Table 2 also presents the improvement magnitude of greedy–Levy ACO over max–min ACO for all tested TSP instances concerning the above metrics. Taking the results shown in Tables 1 and 2 into account, we may conclude that greedy–Levy logic does help to achieve best-known solutions faster.

Ant colony system (ACS) is another state-of-the-art ACO algorithm applied with epsilon greedy strategy [13]. The result of the benchmark between ACS and greedy–Levy ACO is presented in Table 3. The epsilon parameter for ACS is 0.9 which is same in greedy–Levy ACO. The performance of greedy–Levy ACO was better than ACS from the benchmark.

Benchmarks against the latest TSP solver

To benchmark the proposed algorithm against state-of-the-art TSP solvers developed based on ACO, PSO–ACO–3Opt [30] and PACO–3Opt [21] that had been cited the most lately in Google scholar are selected. The algorithms hybridize particle swarm optimization, ant colony optimization and 3-Opt. The corresponding paper presented computational experiments for a set of TSP instances, in which each instance was solved with 20 trials and within max 1000 iterations per trial to evaluate the performance. Specifically, the TSPLIB instances berlin52, ch150, eil101, eil51, eil76, kroA100, kroB200, lin105, rat99 and st70 were employed to perform the corresponding computational experiments.

To conduct a fair comparison, the proposed greedy–Levy ACO was applied to solve the same 10 instances mentioned above, where the best-known solutions were obtained. For each instance, the iterations to achieve the best-known solution for the corresponding 20 trials are listed in Table 4. The best solutions found in 1000 iterations are presented in Table 5. Furthermore, 3-Opt in both greedy–Levy ACO and max–min ACO were enabled.

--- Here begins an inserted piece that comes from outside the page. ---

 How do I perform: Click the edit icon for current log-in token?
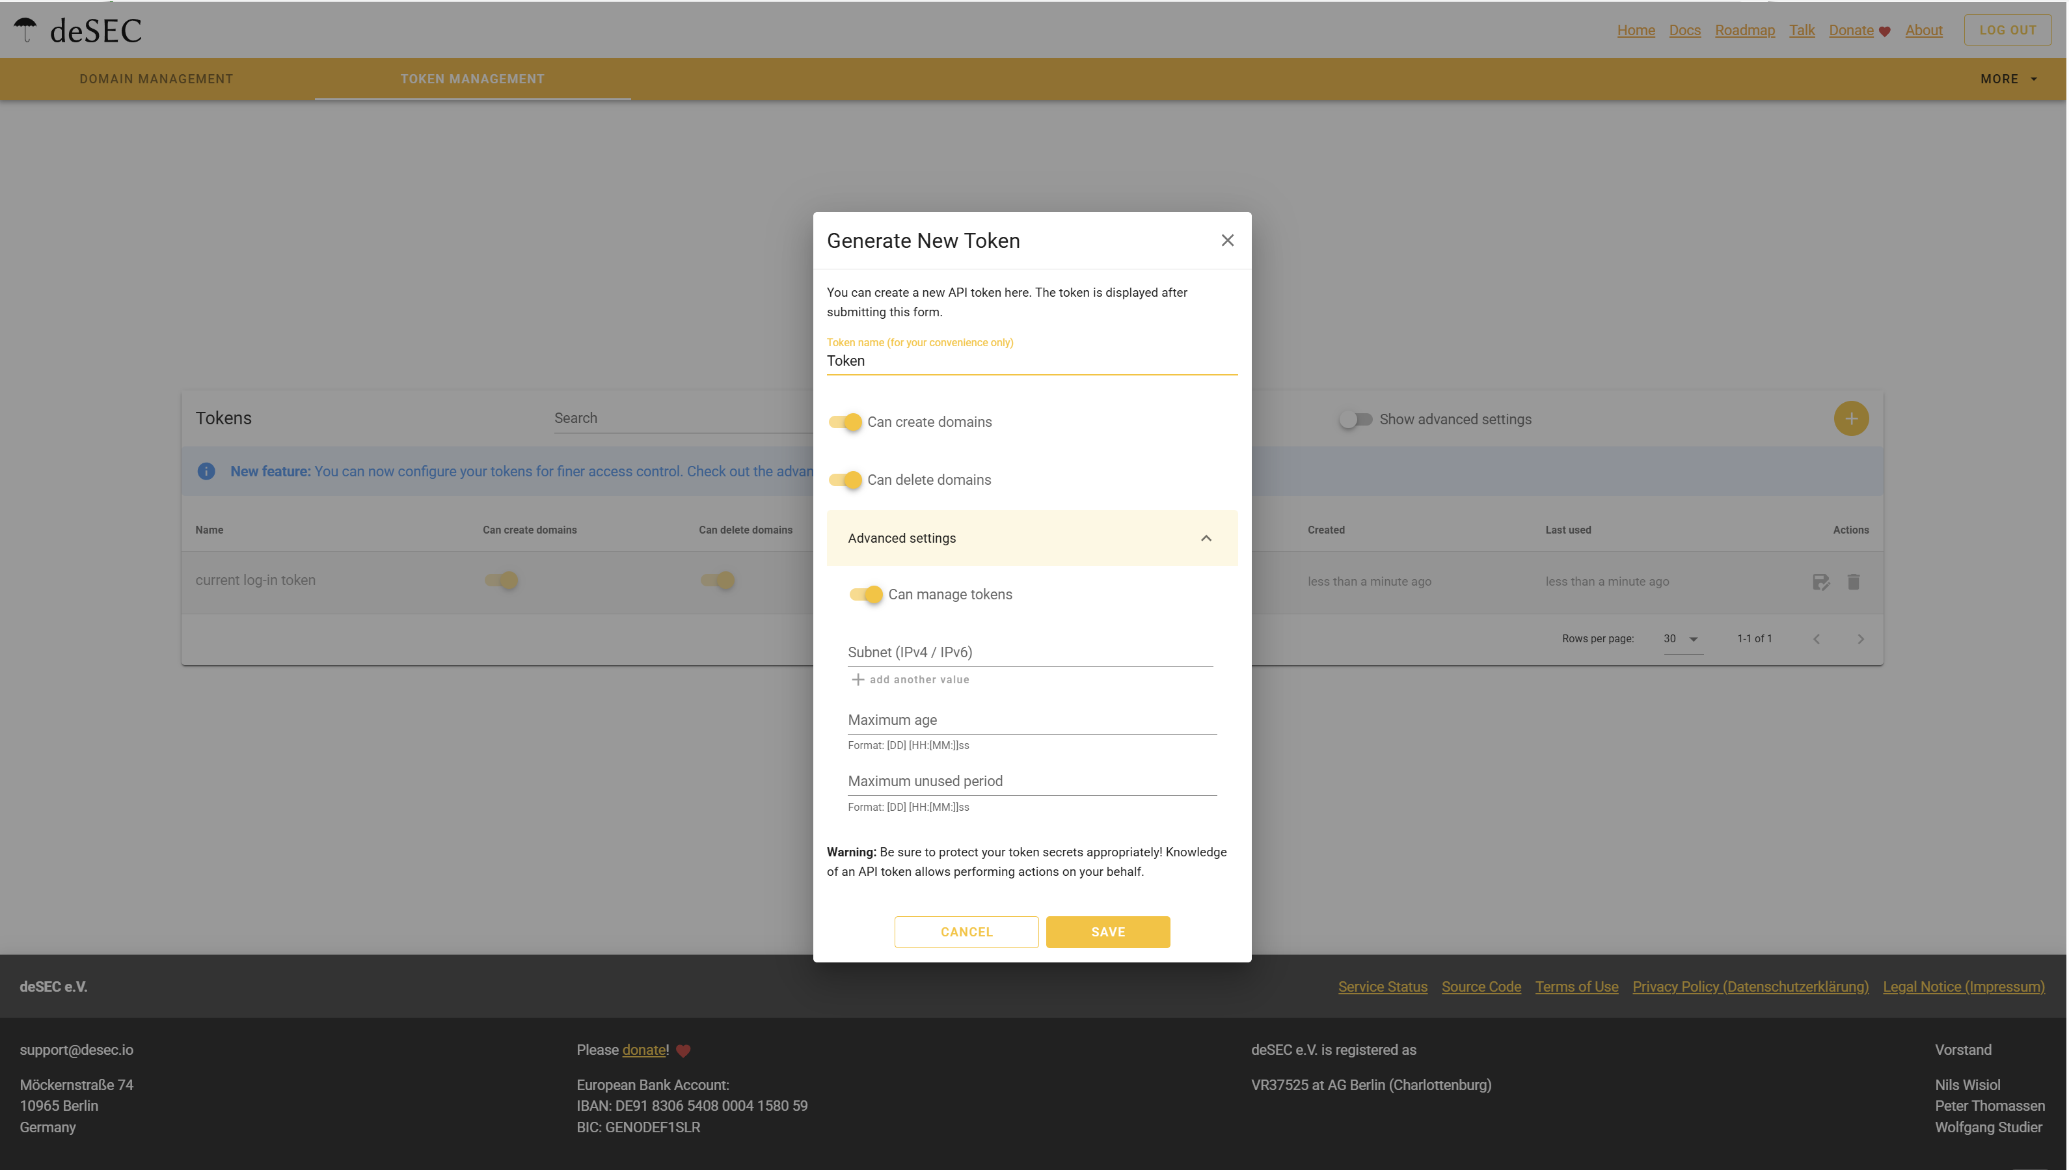coord(1821,581)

PSO–ACO–3Opt and PACO–3Opt algorithm could not reach all the best-known solutions within the given 1000 iterations according to the outcomes in papers [21, 30]. The details of the performance comparison between PSO–ACO–3Opt/PACO–3Opt and greedy–Levy ACO within 1000 iterations are presented in Table 6. Given 1000 iterations, the proposed greedy–Levy ACO can achieve better solutions comparing to PSO–ACO–3Opt/PACO–3Opt.

Conclusions

In this paper, the proposed greedy–Levy ACO algorithm was developed on the top of max–min ACO by applying \(\epsilon \)-greedy policy and Levy flight mechanism. The parameters of greedy–Levy ACO were tuned carefully using associated instances. The computational experiments reveal the superiority of the proposed greedy–Levy ACO. It is observed that greedy–Levy ACO can reach the best-known solutions with fewer iterations comparing to max–min ACO algorithm (an average 40.01% deduction in iterations and 50.24% deduction in iteration variance for all tested TSPLIB instances). Further, other ACO researchers may be able to replicate the experiments or improve their ACO algorithm by integrating greedy–Levy mechanism based on the uploaded open-source code.

For future research, we are planning to apply greedy–Levy ACO to other optimization problems, i.e. rich VRP [7, 27].